- [The input]:
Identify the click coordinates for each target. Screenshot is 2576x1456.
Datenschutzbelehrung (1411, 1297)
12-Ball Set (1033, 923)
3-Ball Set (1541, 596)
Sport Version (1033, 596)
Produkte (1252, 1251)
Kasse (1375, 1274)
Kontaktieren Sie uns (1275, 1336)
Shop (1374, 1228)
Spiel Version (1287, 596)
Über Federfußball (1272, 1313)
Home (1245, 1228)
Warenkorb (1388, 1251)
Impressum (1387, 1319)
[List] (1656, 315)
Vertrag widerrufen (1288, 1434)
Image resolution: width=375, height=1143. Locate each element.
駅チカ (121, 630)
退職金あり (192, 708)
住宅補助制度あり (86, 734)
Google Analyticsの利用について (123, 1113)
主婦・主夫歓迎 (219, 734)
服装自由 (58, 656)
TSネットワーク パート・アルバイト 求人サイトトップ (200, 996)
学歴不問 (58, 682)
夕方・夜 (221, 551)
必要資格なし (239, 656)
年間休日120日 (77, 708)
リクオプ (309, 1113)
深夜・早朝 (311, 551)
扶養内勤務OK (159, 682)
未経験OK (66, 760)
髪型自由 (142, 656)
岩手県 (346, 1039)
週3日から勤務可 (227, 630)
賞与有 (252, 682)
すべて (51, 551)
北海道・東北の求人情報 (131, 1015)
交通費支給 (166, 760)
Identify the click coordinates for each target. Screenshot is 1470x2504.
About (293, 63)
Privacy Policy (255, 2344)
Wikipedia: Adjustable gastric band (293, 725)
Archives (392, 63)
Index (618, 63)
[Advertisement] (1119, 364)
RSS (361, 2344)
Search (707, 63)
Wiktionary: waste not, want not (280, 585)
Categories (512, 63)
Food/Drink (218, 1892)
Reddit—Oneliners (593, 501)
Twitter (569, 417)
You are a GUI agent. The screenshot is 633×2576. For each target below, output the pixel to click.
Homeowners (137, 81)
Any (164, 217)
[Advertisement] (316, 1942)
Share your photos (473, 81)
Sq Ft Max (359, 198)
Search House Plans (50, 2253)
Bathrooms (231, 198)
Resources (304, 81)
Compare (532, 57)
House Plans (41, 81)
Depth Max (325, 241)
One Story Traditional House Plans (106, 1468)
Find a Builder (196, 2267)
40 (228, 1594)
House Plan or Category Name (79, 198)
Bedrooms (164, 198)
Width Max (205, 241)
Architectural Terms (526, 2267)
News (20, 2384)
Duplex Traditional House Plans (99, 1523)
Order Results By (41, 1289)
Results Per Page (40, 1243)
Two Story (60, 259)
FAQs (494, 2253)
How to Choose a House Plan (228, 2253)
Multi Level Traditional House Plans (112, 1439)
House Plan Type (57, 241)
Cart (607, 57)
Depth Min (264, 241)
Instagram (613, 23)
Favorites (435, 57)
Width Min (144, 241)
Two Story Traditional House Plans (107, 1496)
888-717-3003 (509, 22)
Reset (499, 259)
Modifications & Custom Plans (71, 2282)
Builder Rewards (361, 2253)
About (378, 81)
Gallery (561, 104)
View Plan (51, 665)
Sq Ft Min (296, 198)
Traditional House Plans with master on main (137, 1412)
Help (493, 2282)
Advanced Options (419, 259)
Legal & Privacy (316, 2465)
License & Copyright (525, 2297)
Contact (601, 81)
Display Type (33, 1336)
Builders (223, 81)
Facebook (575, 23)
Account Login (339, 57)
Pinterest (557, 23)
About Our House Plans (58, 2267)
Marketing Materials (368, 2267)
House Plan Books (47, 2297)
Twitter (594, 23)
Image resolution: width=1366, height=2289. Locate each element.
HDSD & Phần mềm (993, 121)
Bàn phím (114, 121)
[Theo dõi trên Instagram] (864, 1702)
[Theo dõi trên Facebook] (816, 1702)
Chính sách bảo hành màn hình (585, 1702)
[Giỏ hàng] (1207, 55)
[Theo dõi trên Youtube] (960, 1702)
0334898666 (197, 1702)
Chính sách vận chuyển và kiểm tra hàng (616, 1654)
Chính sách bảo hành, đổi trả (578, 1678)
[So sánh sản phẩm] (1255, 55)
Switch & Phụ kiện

- [What you need to do]: All of the entries are to be set down again without alteration.

- [Exercise answer]:
Identify the click coordinates for each target. Screenshot is 2576x1456.
Datenschutzbelehrung (1411, 1297)
12-Ball Set (1033, 923)
3-Ball Set (1541, 596)
Sport Version (1033, 596)
Produkte (1252, 1251)
Kasse (1375, 1274)
Kontaktieren Sie uns (1275, 1336)
Shop (1374, 1228)
Spiel Version (1287, 596)
Über Federfußball (1272, 1313)
Home (1245, 1228)
Warenkorb (1388, 1251)
Impressum (1387, 1319)
[List] (1656, 315)
Vertrag widerrufen (1288, 1434)
Image resolution: width=375, height=1143. Locate each element.
駅チカ (121, 630)
退職金あり (192, 708)
住宅補助制度あり (86, 734)
Google Analyticsの利用について (123, 1113)
主婦・主夫歓迎 (219, 734)
服装自由 (58, 656)
TSネットワーク パート・アルバイト 求人サイトトップ (200, 996)
学歴不問 (58, 682)
夕方・夜 (221, 551)
必要資格なし (239, 656)
年間休日120日 (77, 708)
リクオプ (309, 1113)
深夜・早朝 (311, 551)
扶養内勤務OK (159, 682)
未経験OK (66, 760)
髪型自由 (142, 656)
岩手県 (346, 1039)
週3日から勤務可 (227, 630)
賞与有 (252, 682)
すべて (51, 551)
北海道・東北の求人情報 (131, 1015)
交通費支給 (166, 760)
Identify the click coordinates for each target. Screenshot is 1470x2504.
About (293, 63)
Privacy Policy (255, 2344)
Wikipedia: Adjustable gastric band (293, 725)
Archives (392, 63)
Index (618, 63)
[Advertisement] (1119, 364)
RSS (361, 2344)
Search (707, 63)
Wiktionary: waste not, want not (280, 585)
Categories (512, 63)
Food/Drink (218, 1892)
Reddit—Oneliners (593, 501)
Twitter (569, 417)
You are a GUI agent. The screenshot is 633×2576. For each target below, output the pixel to click.
Homeowners (137, 81)
Any (164, 217)
[Advertisement] (316, 1942)
Share your photos (473, 81)
Sq Ft Max (359, 198)
Search House Plans (50, 2253)
Bathrooms (231, 198)
Resources (304, 81)
Compare (532, 57)
House Plans (41, 81)
Depth Max (325, 241)
One Story Traditional House Plans (106, 1468)
Find a Builder (196, 2267)
40 (228, 1594)
House Plan or Category Name (79, 198)
Bedrooms (164, 198)
Width Max (205, 241)
Architectural Terms (526, 2267)
News (20, 2384)
Duplex Traditional House Plans (99, 1523)
Order Results By (41, 1289)
Results Per Page (40, 1243)
Two Story (60, 259)
FAQs (494, 2253)
How to Choose a House Plan (228, 2253)
Multi Level Traditional House Plans (112, 1439)
House Plan Type (57, 241)
Cart (607, 57)
Depth Min (264, 241)
Instagram (613, 23)
Favorites (435, 57)
Width Min (144, 241)
Two Story Traditional House Plans (107, 1496)
888-717-3003 (509, 22)
Reset (499, 259)
Modifications & Custom Plans (71, 2282)
Builder Rewards (361, 2253)
About (378, 81)
Gallery (561, 104)
View Plan (51, 665)
Sq Ft Min (296, 198)
Traditional House Plans with master on main (137, 1412)
Help (493, 2282)
Advanced Options (419, 259)
Legal & Privacy (316, 2465)
License & Copyright (525, 2297)
Contact (601, 81)
Display Type (33, 1336)
Builders (223, 81)
Facebook (575, 23)
Account Login (339, 57)
Pinterest (557, 23)
About Our House Plans (58, 2267)
Marketing Materials (368, 2267)
House Plan Books (47, 2297)
Twitter (594, 23)
Image resolution: width=1366, height=2289. Locate each element.
HDSD & Phần mềm (993, 121)
Bàn phím (114, 121)
[Theo dõi trên Instagram] (864, 1702)
[Theo dõi trên Facebook] (816, 1702)
Chính sách bảo hành màn hình (585, 1702)
[Giỏ hàng] (1207, 55)
[Theo dõi trên Youtube] (960, 1702)
0334898666 (197, 1702)
Chính sách vận chuyển và kiểm tra hàng (616, 1654)
Chính sách bảo hành, đổi trả (578, 1678)
[So sánh sản phẩm] (1255, 55)
Switch & Phụ kiện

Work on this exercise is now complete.